*** Opening of Records ***

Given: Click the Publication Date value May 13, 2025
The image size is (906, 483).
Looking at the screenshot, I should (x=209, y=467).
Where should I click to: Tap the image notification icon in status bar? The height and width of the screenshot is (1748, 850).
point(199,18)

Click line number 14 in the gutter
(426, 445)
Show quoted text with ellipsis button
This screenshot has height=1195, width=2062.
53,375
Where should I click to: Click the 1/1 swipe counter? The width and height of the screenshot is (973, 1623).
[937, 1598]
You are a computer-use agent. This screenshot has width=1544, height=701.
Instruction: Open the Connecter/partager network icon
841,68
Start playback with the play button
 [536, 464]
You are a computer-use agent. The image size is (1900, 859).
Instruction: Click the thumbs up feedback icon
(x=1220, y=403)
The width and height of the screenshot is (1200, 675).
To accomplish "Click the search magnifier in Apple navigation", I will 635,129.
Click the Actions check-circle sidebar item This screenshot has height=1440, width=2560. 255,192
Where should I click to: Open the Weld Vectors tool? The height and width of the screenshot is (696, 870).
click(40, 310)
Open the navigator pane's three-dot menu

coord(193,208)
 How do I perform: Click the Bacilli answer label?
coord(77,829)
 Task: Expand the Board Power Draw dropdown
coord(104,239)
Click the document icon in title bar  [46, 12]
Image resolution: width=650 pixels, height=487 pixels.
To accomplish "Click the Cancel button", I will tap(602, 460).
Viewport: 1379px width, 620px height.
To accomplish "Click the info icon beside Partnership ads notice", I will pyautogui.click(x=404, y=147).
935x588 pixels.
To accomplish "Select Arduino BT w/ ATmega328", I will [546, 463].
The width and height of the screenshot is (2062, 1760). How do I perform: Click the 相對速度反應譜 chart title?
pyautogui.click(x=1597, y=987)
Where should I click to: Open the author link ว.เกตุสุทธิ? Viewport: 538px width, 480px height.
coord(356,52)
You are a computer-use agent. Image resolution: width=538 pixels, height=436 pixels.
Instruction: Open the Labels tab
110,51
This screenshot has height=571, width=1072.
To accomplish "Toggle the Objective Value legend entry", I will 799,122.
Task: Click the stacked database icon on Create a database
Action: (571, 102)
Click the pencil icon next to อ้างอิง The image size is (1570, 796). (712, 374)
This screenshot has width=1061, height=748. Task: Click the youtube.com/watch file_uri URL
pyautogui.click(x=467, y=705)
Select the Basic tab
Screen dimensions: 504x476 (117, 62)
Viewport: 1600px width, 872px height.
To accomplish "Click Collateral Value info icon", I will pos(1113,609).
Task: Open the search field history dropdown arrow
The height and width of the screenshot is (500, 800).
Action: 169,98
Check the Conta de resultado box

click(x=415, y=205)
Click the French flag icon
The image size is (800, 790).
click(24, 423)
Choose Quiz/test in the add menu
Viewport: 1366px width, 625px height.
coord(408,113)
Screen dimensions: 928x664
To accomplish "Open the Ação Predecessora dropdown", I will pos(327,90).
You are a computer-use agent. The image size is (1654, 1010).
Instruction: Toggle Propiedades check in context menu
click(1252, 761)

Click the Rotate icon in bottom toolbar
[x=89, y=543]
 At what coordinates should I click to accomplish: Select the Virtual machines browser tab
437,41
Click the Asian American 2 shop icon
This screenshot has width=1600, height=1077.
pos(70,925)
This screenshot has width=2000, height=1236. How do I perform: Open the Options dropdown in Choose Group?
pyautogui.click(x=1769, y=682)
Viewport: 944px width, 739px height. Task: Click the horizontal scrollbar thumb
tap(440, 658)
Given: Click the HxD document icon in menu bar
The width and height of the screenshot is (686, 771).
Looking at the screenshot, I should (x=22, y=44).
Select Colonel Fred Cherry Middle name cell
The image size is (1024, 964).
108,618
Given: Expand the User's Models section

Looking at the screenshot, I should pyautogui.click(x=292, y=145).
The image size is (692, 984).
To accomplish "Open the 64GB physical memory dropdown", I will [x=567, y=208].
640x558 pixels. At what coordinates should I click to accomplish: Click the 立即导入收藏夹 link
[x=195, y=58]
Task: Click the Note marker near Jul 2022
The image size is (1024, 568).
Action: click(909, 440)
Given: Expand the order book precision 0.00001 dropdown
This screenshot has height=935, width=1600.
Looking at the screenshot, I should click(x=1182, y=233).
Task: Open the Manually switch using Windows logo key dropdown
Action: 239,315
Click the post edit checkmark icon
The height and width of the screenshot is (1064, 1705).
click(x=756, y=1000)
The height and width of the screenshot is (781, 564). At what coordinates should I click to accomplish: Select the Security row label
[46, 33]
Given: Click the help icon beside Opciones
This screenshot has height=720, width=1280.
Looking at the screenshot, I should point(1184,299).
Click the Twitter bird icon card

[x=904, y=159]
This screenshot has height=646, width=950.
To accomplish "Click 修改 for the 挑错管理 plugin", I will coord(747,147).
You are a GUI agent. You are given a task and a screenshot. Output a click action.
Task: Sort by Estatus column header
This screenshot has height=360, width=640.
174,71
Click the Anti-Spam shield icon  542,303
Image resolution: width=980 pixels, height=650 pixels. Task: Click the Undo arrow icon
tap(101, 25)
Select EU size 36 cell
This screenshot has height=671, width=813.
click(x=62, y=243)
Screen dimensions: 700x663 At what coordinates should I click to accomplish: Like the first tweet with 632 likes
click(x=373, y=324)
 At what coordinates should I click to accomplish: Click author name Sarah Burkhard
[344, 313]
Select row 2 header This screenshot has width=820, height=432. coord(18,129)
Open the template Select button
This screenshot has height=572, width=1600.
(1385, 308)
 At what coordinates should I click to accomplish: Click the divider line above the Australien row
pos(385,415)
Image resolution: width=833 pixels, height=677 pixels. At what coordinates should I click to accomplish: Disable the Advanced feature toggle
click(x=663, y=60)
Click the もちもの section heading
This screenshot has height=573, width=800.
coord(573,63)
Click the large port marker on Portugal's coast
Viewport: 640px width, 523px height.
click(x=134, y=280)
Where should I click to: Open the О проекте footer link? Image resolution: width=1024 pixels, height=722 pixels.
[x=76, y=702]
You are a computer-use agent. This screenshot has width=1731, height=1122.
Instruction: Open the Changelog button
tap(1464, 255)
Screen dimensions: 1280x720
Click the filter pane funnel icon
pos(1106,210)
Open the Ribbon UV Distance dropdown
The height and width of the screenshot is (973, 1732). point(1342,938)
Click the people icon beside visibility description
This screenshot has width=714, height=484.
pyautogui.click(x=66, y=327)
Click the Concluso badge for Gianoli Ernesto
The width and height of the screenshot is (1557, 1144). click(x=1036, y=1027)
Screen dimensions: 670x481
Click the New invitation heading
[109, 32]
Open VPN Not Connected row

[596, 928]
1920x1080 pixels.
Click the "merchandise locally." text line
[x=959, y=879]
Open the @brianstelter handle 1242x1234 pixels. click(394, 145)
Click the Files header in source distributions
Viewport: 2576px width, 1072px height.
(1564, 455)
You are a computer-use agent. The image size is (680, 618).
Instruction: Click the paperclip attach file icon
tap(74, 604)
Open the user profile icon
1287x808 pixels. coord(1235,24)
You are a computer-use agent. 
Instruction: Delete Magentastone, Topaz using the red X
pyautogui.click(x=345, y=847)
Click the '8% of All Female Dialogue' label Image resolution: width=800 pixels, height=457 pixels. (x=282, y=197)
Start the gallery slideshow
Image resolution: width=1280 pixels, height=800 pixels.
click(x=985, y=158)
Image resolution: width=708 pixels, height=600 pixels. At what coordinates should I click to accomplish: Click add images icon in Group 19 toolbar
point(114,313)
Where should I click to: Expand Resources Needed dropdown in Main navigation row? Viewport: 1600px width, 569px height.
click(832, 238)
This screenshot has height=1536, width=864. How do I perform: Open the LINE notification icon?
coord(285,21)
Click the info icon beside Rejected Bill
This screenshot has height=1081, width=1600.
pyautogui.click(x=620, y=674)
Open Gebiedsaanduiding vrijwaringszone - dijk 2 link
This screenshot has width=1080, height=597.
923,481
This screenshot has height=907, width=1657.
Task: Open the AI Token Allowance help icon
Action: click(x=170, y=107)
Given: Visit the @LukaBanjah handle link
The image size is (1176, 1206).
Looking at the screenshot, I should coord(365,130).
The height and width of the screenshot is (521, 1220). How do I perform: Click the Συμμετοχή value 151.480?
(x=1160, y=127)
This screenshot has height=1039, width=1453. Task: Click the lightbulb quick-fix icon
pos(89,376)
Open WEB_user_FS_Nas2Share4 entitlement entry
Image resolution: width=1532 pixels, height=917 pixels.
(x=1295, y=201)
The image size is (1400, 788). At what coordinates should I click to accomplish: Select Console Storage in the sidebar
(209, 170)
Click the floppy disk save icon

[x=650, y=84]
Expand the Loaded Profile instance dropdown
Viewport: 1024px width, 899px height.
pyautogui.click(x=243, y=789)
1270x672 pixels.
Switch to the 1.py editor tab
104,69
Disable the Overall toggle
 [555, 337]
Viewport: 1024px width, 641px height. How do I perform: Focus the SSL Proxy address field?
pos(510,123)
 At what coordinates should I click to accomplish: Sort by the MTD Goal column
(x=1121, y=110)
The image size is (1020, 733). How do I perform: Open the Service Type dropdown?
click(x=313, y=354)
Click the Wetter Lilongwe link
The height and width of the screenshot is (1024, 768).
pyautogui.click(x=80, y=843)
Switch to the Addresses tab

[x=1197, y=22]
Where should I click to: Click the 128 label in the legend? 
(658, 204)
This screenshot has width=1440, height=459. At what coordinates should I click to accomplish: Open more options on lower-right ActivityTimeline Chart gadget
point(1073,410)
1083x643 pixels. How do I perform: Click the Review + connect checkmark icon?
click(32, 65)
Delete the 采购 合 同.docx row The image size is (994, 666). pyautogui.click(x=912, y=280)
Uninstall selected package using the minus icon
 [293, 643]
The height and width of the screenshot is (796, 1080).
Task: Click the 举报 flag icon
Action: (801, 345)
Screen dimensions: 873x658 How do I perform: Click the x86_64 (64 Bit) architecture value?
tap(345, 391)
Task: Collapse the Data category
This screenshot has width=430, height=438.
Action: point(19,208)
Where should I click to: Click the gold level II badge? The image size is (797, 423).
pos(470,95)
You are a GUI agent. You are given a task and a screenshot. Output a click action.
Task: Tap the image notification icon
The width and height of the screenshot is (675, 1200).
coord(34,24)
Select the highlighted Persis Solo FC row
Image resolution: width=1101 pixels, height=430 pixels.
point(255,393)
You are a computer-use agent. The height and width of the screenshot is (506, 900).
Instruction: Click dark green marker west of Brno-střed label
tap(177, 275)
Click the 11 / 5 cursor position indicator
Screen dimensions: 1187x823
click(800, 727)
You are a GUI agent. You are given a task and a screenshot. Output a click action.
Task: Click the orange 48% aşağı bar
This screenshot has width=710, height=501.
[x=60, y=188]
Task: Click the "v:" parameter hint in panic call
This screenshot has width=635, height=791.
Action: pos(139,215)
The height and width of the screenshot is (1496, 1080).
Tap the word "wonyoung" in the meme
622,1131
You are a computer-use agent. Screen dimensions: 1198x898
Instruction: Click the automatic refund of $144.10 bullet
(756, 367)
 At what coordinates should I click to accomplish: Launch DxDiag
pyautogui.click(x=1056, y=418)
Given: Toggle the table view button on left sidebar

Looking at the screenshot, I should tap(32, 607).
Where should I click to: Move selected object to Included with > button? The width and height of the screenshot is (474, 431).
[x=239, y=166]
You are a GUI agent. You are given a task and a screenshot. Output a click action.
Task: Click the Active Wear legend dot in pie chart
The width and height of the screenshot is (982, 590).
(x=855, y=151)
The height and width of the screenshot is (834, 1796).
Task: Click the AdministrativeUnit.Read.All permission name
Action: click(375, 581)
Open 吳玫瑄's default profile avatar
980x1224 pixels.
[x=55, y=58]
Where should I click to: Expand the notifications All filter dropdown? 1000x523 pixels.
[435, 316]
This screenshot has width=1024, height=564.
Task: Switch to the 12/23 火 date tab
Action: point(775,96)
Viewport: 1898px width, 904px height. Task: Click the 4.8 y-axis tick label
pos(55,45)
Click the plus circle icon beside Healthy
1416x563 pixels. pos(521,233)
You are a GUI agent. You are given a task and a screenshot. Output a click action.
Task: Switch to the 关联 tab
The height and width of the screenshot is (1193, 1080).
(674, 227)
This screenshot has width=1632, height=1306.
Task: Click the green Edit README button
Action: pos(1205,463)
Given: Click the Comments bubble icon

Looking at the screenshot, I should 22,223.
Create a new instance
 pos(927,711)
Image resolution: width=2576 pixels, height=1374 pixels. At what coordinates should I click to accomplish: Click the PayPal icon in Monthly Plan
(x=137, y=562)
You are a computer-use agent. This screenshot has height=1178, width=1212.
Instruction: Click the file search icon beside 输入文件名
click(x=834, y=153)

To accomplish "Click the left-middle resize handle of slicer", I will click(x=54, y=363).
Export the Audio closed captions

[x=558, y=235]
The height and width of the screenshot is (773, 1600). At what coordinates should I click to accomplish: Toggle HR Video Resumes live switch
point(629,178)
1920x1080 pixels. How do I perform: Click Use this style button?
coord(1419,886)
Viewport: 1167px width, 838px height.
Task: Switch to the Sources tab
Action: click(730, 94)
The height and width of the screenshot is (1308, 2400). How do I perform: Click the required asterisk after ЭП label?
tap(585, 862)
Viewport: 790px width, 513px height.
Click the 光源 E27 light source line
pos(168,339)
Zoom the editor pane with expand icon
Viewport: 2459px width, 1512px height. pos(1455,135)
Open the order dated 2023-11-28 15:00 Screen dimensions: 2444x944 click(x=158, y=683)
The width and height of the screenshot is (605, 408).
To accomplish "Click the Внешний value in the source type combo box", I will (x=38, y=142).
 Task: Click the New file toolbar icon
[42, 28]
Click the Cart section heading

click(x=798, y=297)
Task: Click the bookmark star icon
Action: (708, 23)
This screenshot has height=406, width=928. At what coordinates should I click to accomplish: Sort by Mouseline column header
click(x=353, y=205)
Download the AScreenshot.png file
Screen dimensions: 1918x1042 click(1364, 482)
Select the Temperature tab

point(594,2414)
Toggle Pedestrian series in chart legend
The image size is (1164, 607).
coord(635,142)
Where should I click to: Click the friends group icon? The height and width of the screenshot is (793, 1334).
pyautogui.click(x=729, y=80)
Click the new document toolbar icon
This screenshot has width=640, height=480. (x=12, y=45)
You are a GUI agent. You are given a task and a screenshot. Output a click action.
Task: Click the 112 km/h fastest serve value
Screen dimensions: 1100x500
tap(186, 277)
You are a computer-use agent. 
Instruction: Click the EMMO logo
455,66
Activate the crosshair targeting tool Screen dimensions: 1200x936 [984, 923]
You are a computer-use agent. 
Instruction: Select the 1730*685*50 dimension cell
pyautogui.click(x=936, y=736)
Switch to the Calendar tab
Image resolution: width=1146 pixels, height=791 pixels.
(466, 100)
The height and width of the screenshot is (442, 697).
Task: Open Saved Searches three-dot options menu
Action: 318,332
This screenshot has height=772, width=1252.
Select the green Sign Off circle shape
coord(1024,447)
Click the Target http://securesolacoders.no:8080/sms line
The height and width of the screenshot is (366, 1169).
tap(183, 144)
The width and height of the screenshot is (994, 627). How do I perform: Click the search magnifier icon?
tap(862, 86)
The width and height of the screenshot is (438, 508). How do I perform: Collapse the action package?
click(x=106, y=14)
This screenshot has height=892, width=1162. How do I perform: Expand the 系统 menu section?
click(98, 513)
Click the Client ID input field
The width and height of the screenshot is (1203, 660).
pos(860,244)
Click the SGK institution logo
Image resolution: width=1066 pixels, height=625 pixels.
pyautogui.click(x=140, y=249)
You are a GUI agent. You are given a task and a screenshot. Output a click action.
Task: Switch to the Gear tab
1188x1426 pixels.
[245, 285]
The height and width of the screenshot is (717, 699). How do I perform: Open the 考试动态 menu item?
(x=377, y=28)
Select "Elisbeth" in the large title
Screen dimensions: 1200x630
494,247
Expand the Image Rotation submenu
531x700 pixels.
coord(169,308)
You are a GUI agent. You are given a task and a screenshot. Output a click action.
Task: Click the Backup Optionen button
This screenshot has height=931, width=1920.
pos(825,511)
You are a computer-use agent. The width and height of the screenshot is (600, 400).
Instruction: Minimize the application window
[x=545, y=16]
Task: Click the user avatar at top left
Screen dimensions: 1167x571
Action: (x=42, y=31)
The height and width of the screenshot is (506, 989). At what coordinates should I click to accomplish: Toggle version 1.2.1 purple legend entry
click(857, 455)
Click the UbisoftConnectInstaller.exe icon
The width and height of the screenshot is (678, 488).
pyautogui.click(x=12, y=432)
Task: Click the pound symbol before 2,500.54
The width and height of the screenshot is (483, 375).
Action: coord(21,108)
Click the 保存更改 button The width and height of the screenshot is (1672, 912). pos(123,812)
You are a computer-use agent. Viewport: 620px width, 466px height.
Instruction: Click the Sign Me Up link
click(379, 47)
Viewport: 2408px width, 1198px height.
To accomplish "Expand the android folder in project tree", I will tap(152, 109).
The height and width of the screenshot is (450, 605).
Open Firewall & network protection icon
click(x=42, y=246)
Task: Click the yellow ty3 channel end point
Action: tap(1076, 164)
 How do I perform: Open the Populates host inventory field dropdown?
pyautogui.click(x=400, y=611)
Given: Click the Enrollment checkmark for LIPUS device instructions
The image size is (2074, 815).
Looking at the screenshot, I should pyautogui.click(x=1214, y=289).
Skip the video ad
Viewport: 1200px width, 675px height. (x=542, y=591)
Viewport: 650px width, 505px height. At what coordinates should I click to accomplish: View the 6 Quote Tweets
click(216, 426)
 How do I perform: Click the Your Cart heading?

*** Close of Records ***

(Brief) Going down from the first line of the entries above, restate each line word for word until the line holding "Click the Actions" is done.

(Solution)
Given: Click the Publication Date value May 13, 2025
The image size is (906, 483).
Looking at the screenshot, I should (x=209, y=467).
Where should I click to: Tap the image notification icon in status bar? The height and width of the screenshot is (1748, 850).
point(199,18)

Click line number 14 in the gutter
(426, 445)
Show quoted text with ellipsis button
This screenshot has height=1195, width=2062.
53,375
Where should I click to: Click the 1/1 swipe counter? The width and height of the screenshot is (973, 1623).
[937, 1598]
You are a computer-use agent. This screenshot has width=1544, height=701.
Instruction: Open the Connecter/partager network icon
841,68
Start playback with the play button
 [536, 464]
You are a computer-use agent. The image size is (1900, 859).
Instruction: Click the thumbs up feedback icon
(x=1220, y=403)
The width and height of the screenshot is (1200, 675).
To accomplish "Click the search magnifier in Apple navigation", I will 635,129.
Click the Actions check-circle sidebar item This screenshot has height=1440, width=2560. 255,192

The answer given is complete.